━━ WORKING DATA ━━

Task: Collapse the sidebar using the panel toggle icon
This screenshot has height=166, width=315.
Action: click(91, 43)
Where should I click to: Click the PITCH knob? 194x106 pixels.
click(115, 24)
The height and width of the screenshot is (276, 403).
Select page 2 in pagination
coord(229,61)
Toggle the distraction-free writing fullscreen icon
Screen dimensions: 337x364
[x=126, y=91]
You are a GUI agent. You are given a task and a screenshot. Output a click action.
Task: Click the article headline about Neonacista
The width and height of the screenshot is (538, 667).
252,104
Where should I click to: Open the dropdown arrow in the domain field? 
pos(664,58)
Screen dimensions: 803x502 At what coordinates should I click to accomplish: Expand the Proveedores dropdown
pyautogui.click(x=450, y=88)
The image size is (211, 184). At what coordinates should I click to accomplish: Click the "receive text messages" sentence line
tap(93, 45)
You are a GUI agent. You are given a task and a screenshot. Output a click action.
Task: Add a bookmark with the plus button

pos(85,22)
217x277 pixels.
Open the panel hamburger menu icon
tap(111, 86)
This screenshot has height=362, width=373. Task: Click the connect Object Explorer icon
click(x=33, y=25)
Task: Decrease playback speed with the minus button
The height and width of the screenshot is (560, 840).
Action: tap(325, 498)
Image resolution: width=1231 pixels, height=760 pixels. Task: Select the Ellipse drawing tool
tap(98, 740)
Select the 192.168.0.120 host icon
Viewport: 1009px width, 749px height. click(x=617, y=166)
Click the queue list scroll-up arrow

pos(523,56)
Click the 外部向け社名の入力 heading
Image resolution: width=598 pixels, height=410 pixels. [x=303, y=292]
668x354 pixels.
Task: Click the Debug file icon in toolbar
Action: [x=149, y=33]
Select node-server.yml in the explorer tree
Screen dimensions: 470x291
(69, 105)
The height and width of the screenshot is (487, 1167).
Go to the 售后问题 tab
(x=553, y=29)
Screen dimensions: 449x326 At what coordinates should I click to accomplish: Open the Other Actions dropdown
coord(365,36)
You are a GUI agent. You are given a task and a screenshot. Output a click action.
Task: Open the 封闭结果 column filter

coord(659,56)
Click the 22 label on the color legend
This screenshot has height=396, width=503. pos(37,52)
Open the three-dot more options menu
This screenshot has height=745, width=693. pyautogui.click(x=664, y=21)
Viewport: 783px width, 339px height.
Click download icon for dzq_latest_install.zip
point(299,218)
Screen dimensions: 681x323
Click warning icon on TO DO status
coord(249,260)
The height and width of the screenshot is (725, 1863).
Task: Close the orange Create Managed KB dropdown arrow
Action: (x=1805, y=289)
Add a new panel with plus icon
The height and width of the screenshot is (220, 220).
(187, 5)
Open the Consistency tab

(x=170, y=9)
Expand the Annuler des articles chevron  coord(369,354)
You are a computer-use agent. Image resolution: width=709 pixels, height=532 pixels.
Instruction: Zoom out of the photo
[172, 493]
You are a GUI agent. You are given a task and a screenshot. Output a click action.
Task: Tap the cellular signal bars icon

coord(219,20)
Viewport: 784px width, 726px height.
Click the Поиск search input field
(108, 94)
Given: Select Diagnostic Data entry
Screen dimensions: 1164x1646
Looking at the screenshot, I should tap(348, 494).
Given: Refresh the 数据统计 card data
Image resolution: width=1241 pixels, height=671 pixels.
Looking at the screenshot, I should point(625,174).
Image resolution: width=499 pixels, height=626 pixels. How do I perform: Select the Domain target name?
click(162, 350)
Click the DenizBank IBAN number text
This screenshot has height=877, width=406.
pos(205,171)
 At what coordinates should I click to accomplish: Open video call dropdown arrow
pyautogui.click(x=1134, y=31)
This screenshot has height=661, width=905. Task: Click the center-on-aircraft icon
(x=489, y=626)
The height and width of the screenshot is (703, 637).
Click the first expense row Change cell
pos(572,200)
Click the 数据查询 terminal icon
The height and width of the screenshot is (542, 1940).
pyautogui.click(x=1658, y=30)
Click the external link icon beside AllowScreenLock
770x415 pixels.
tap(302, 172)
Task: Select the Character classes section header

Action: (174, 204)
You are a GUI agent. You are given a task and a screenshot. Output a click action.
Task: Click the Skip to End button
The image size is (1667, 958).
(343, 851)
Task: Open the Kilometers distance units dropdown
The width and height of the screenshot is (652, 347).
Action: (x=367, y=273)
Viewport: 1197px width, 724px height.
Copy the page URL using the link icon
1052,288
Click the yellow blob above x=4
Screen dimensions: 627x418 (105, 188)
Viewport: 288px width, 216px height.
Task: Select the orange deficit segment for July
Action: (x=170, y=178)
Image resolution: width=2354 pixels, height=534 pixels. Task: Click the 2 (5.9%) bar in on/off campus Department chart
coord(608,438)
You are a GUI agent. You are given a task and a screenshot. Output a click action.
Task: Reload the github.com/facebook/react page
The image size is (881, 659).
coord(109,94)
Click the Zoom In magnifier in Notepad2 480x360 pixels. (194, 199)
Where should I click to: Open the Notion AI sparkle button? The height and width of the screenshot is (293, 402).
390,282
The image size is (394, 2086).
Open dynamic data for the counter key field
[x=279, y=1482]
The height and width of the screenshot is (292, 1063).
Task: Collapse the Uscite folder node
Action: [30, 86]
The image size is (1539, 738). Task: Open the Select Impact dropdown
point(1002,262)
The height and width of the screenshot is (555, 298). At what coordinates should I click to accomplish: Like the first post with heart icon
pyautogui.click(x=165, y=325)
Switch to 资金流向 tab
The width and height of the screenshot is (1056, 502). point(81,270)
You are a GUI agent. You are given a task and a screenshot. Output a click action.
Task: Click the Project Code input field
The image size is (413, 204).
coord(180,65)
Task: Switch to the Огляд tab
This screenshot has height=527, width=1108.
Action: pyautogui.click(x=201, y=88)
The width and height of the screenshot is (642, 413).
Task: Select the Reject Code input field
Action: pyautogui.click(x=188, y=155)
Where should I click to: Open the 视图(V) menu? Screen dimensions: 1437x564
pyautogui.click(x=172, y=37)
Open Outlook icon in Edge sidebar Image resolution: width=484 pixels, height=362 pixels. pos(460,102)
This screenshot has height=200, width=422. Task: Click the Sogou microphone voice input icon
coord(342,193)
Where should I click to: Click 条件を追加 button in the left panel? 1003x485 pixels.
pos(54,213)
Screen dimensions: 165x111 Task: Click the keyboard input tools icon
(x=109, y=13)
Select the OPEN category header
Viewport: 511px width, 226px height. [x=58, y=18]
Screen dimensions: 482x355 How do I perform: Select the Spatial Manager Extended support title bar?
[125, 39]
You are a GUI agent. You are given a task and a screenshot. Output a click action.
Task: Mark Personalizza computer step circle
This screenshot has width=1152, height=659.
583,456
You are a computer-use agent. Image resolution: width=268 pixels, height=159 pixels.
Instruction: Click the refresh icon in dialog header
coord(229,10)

━━━

> **WORK TO COMPLETE**:
Take the entries above and transcribe them exactly as they stand.

> **WRITTEN ANSWER**:
Task: Collapse the sidebar using the panel toggle icon
This screenshot has height=166, width=315.
Action: click(91, 43)
Where should I click to: Click the PITCH knob? 194x106 pixels.
click(115, 24)
The height and width of the screenshot is (276, 403).
Select page 2 in pagination
coord(229,61)
Toggle the distraction-free writing fullscreen icon
Screen dimensions: 337x364
[x=126, y=91]
You are a GUI agent. You are given a task and a screenshot. Output a click action.
Task: Click the article headline about Neonacista
The width and height of the screenshot is (538, 667).
252,104
Where should I click to: Open the dropdown arrow in the domain field? 
pos(664,58)
Screen dimensions: 803x502 At what coordinates should I click to accomplish: Expand the Proveedores dropdown
pyautogui.click(x=450, y=88)
The image size is (211, 184). At what coordinates should I click to accomplish: Click the "receive text messages" sentence line
tap(93, 45)
You are a GUI agent. You are given a task and a screenshot. Output a click action.
Task: Add a bookmark with the plus button

pos(85,22)
217x277 pixels.
Open the panel hamburger menu icon
tap(111, 86)
This screenshot has height=362, width=373. Task: Click the connect Object Explorer icon
click(x=33, y=25)
Task: Decrease playback speed with the minus button
The height and width of the screenshot is (560, 840).
Action: tap(325, 498)
Image resolution: width=1231 pixels, height=760 pixels. Task: Select the Ellipse drawing tool
tap(98, 740)
Select the 192.168.0.120 host icon
Viewport: 1009px width, 749px height. click(x=617, y=166)
Click the queue list scroll-up arrow

pos(523,56)
Click the 外部向け社名の入力 heading
Image resolution: width=598 pixels, height=410 pixels. [x=303, y=292]
668x354 pixels.
Task: Click the Debug file icon in toolbar
Action: [x=149, y=33]
Select node-server.yml in the explorer tree
Screen dimensions: 470x291
(69, 105)
The height and width of the screenshot is (487, 1167).
Go to the 售后问题 tab
(x=553, y=29)
Screen dimensions: 449x326 At what coordinates should I click to accomplish: Open the Other Actions dropdown
coord(365,36)
You are a GUI agent. You are given a task and a screenshot. Output a click action.
Task: Open the 封闭结果 column filter

coord(659,56)
Click the 22 label on the color legend
This screenshot has height=396, width=503. pos(37,52)
Open the three-dot more options menu
This screenshot has height=745, width=693. pyautogui.click(x=664, y=21)
Viewport: 783px width, 339px height.
Click download icon for dzq_latest_install.zip
point(299,218)
Screen dimensions: 681x323
Click warning icon on TO DO status
coord(249,260)
The height and width of the screenshot is (725, 1863).
Task: Close the orange Create Managed KB dropdown arrow
Action: (x=1805, y=289)
Add a new panel with plus icon
The height and width of the screenshot is (220, 220).
(187, 5)
Open the Consistency tab

(x=170, y=9)
Expand the Annuler des articles chevron  coord(369,354)
You are a computer-use agent. Image resolution: width=709 pixels, height=532 pixels.
Instruction: Zoom out of the photo
[172, 493]
You are a GUI agent. You are given a task and a screenshot. Output a click action.
Task: Tap the cellular signal bars icon

coord(219,20)
Viewport: 784px width, 726px height.
Click the Поиск search input field
(108, 94)
Given: Select Diagnostic Data entry
Screen dimensions: 1164x1646
Looking at the screenshot, I should tap(348, 494).
Given: Refresh the 数据统计 card data
Image resolution: width=1241 pixels, height=671 pixels.
Looking at the screenshot, I should point(625,174).
Image resolution: width=499 pixels, height=626 pixels. How do I perform: Select the Domain target name?
click(162, 350)
Click the DenizBank IBAN number text
This screenshot has height=877, width=406.
pos(205,171)
 At what coordinates should I click to accomplish: Open video call dropdown arrow
pyautogui.click(x=1134, y=31)
This screenshot has height=661, width=905. Task: Click the center-on-aircraft icon
(x=489, y=626)
The height and width of the screenshot is (703, 637).
Click the first expense row Change cell
pos(572,200)
Click the 数据查询 terminal icon
The height and width of the screenshot is (542, 1940).
pyautogui.click(x=1658, y=30)
Click the external link icon beside AllowScreenLock
770x415 pixels.
tap(302, 172)
Task: Select the Character classes section header

Action: (174, 204)
You are a GUI agent. You are given a task and a screenshot. Output a click action.
Task: Click the Skip to End button
The image size is (1667, 958).
(343, 851)
Task: Open the Kilometers distance units dropdown
The width and height of the screenshot is (652, 347).
Action: (x=367, y=273)
Viewport: 1197px width, 724px height.
Copy the page URL using the link icon
1052,288
Click the yellow blob above x=4
Screen dimensions: 627x418 (105, 188)
Viewport: 288px width, 216px height.
Task: Select the orange deficit segment for July
Action: (x=170, y=178)
Image resolution: width=2354 pixels, height=534 pixels. Task: Click the 2 (5.9%) bar in on/off campus Department chart
coord(608,438)
You are a GUI agent. You are given a task and a screenshot. Output a click action.
Task: Reload the github.com/facebook/react page
The image size is (881, 659).
coord(109,94)
Click the Zoom In magnifier in Notepad2 480x360 pixels. (194, 199)
Where should I click to: Open the Notion AI sparkle button? The height and width of the screenshot is (293, 402).
390,282
The image size is (394, 2086).
Open dynamic data for the counter key field
[x=279, y=1482]
The height and width of the screenshot is (292, 1063).
Task: Collapse the Uscite folder node
Action: [30, 86]
The image size is (1539, 738). Task: Open the Select Impact dropdown
point(1002,262)
The height and width of the screenshot is (555, 298). At what coordinates should I click to accomplish: Like the first post with heart icon
pyautogui.click(x=165, y=325)
Switch to 资金流向 tab
The width and height of the screenshot is (1056, 502). point(81,270)
You are a GUI agent. You are given a task and a screenshot. Output a click action.
Task: Click the Project Code input field
The image size is (413, 204).
coord(180,65)
Task: Switch to the Огляд tab
This screenshot has height=527, width=1108.
Action: pyautogui.click(x=201, y=88)
The width and height of the screenshot is (642, 413).
Task: Select the Reject Code input field
Action: pyautogui.click(x=188, y=155)
Where should I click to: Open the 视图(V) menu? Screen dimensions: 1437x564
pyautogui.click(x=172, y=37)
Open Outlook icon in Edge sidebar Image resolution: width=484 pixels, height=362 pixels. pos(460,102)
This screenshot has height=200, width=422. Task: Click the Sogou microphone voice input icon
coord(342,193)
Where should I click to: Click 条件を追加 button in the left panel? 1003x485 pixels.
pos(54,213)
Screen dimensions: 165x111 Task: Click the keyboard input tools icon
(x=109, y=13)
Select the OPEN category header
Viewport: 511px width, 226px height. [x=58, y=18]
Screen dimensions: 482x355 How do I perform: Select the Spatial Manager Extended support title bar?
[125, 39]
You are a GUI agent. You are given a task and a screenshot. Output a click action.
Task: Mark Personalizza computer step circle
This screenshot has width=1152, height=659.
583,456
You are a computer-use agent. Image resolution: width=268 pixels, height=159 pixels.
Instruction: Click the refresh icon in dialog header
coord(229,10)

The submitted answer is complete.